Heavy Words Lightly Thrown: The Reason Behind the Rhyme

by

Heavy Words Lightly Thrown: The Reason Behind the Rhyme Cover

 

Synopses & Reviews

Publisher Comments:

Was Little Jack Horner a squatter? "Baa Baa Black Sheep" a bleat about taxation? What did Jack and Jill really do on that hill? Chris Roberts reveals the seamy and quirky stories behind our favorite nursery rhymes.

Nursery rhymes are rarely as innocent as they seem — there is a wealth of concealed meaning in our familiar childhood verse. More than a century after Queen Victoria decided that children were better off without the full story, London librarian Chris Roberts brings the truth to light.

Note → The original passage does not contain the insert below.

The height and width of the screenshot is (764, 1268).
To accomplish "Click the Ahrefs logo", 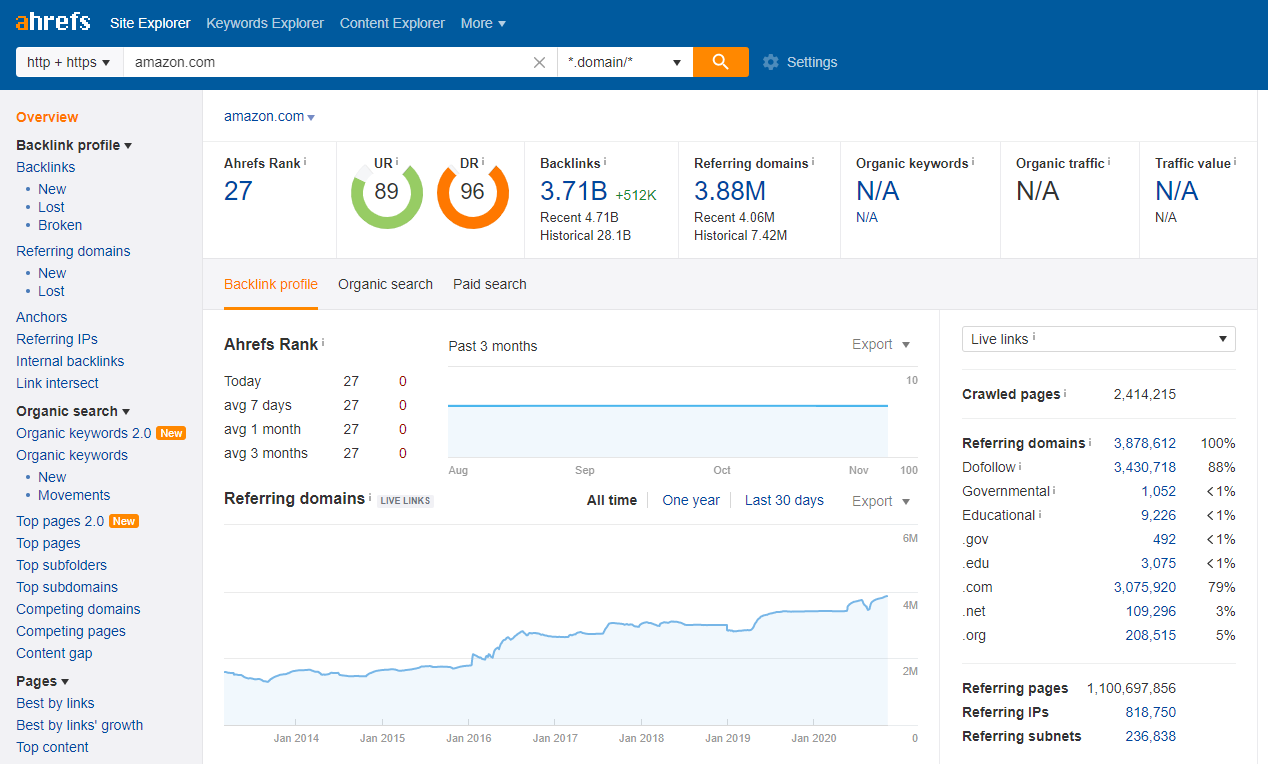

He traces the origins of the subtle phrases and antiquated references, revealing religious hatred, political subversion, and sexual innuendo.

Roberts reveals that when Jack, nimble and quick, jumped over a candlestick, he was reenacting a popular sport that tested whether a person was lean and healthy. Humpty Dumpty was actually a cannon mounted on the walls of a church in Colchester, blown up during the English Civil War. Few know that the cockles in "Mary, Mary, Quite Contrary" actually refer to cuckolds in the promiscuous court of Mary Queen of Scots. Or that "Rub-a-dub-dub, three maids in a tub" was inspired by a fairground peepshow.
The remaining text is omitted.